Lo scrittore-viaggiatore, partito da San Francisco, giunge al confine dopo una lunga e tortuosa discesa verso un sud che solo in parte è geografico, qualcosa di simile a una catabasi conradiana verso un Heart of Darkness assolato e arido. Stati Uniti a nord, Messico a sud, e un’unica città tagliata a mezzo, con due nomi: El Paso sopra, Ciudad Juarez sotto. Come in ogni confine importante, vi prolifera un’osmotica barriera di istituti di cambio, e non solo. Si respira la sensazione che il confine sia uno scambiatore, un luogo in cui finisce una civiltà, una cultura, un intero mondo, e ne comincia un altro. Il che è ancor più paradossale in una città sola, divisa dal border. Così Cecchi lo descrive:
Il carattere è dato dalle innumerevoli botteghe di cambiavalute, pegni e robivecchi. «Casa de cambio», «Roba da gobierno» si legge da ogni parte. Le strade che vanno alla stazione di El Paso sono un Campo di Fiori permanente. Americani che partono e Messicani che arrivano versano sul banco dei rivenditori rivoltelle, macchine fotografiche, lampade tascabili, orologi, coralli. S’entra nel Messico attraverso una colossale vendita all’asta, una sterminata liquidazione. Non so perché, ma questo dà un grande entusiasmo. Sembra che uno butti nel mucchio qualcosa di inutile anche lui e varchi il confine messicano, sentendo che ora comincia il bello.[13]
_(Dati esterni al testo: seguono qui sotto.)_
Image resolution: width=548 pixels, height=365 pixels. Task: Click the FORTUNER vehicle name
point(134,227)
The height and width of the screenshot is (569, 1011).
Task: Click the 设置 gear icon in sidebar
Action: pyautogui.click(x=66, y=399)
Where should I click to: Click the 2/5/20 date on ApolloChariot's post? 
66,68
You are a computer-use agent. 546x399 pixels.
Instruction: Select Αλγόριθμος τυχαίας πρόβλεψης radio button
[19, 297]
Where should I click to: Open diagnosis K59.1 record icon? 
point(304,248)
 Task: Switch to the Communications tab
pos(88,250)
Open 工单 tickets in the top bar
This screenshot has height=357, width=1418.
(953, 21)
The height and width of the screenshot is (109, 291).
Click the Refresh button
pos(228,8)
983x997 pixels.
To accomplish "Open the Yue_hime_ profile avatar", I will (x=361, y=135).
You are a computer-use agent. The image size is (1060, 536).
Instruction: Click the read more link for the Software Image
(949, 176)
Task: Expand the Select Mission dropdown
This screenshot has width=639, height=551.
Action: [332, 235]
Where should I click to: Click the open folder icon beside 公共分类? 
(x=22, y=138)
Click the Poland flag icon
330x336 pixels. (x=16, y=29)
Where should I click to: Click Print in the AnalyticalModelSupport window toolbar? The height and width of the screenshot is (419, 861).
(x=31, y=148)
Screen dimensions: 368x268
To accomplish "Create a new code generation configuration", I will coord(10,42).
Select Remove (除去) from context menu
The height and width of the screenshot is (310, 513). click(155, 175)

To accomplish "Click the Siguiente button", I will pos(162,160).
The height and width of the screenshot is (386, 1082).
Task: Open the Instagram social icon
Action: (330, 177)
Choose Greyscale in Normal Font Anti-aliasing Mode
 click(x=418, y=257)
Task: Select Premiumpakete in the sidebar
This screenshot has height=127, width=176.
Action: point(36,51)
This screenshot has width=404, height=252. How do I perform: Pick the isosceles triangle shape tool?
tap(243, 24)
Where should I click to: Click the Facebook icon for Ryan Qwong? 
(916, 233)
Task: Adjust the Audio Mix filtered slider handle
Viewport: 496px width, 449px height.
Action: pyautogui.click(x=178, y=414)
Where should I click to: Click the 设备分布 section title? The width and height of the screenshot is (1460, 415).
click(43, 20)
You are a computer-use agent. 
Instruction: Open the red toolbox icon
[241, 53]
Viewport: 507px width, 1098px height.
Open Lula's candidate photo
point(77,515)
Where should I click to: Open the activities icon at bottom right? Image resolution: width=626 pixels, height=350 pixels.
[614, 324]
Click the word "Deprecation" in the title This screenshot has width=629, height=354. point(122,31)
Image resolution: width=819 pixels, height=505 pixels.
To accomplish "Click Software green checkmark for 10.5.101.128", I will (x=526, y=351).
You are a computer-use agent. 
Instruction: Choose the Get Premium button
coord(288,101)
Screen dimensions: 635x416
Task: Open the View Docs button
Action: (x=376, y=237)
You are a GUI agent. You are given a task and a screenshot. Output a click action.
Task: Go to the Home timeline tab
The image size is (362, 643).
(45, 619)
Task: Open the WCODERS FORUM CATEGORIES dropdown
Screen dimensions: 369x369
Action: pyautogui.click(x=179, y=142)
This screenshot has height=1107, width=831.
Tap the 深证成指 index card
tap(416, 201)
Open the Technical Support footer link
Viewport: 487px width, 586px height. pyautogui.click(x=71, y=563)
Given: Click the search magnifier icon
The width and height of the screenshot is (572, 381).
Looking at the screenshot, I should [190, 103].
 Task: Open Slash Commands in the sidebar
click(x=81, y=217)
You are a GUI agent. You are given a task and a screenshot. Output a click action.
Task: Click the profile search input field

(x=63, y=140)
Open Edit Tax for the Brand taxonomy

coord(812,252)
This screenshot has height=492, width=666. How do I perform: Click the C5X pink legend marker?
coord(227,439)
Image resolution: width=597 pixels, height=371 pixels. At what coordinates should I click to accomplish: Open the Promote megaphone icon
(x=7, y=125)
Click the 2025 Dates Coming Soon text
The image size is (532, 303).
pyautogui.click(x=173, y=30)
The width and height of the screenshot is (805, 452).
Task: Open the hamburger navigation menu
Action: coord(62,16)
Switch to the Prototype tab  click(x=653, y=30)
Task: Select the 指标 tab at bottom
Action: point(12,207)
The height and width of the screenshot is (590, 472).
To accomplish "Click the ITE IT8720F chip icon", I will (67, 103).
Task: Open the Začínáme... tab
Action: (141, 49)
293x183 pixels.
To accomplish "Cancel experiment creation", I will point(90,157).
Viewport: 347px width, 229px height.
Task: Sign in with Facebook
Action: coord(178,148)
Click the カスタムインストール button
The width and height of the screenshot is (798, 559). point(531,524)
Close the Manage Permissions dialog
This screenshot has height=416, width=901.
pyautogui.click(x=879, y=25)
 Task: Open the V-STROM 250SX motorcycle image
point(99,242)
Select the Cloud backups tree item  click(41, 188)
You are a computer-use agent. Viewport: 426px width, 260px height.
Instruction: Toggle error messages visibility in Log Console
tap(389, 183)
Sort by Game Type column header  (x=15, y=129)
«Ora comincia il bello»… L’articolo tace qui, e dunque, un passo più avanti, Cecchi – noi con lui – si trova in Messico. La scelta strutturale è evidente, così come il segnale metatestuale. L’autore ci ha costretti ad attendere per 60 pagine; ci ha descritto luoghi e persone d’un diverso ‘altrove’; arrivati al confine si svuotano le tasche, si butta via tutto, e finalmente ‘andiamo di là’.
Le lettere scritte in parallelo agli articoli, parte delle quali leggibili nel Meridiano,[14] manifestano tutte una marcata euforia, a questa data, e così i frammenti dei Taccuini. Se una nota caratteristica del Cecchi viaggiatore è di essere curioso ma disincantato, il primo sentore che le sue scritture private dal Messico ci restituiscono è, piuttosto, quello di un uomo coinvolto e rapito. E, pur con tutta la rimodulazione dei toni aggiunta nel testo per la stampa, per buona parte il Messico ne uscirà – col suo disordine, il suo caos, il suo ‘orrore’ – più attraente degli Stati Uniti, a cui è polemicamente contrapposto.
Nel gesto di rovesciare le tasche, alleggerirsi, quasi denudarsi, apotropaico e rituale, Cecchi inserisce anche un oggetto per l’epoca non così comune, né così tascabile: ‘la macchina fotografica’. Non era certo un accessorio immancabile, per un turista negli anni Trenta, mentre nel catalogo apparentemente casuale del testo giunge quasi subito, come secondo utensile dopo la rivoltella (oggetto iconico sia del Far West che del turbolento Messico). Inoltre Cecchi, che pure scrive cercando di suggerire al lettore di esser intimamente partecipe del rito di passaggio, a ben vedere questo gesto ‘non lo fa’. Lui la macchina l’aveva davvero con sé, ma la conserva. L’ha usata spesso, da quando ancora risiedeva nel campus di Berkeley (dicembre 1930), e continuerà ad usarla fino al suo ritorno a casa (novembre 1931), con un lungo viaggio in nave che fece tappe anche a Tangeri e Gibilterra.[15]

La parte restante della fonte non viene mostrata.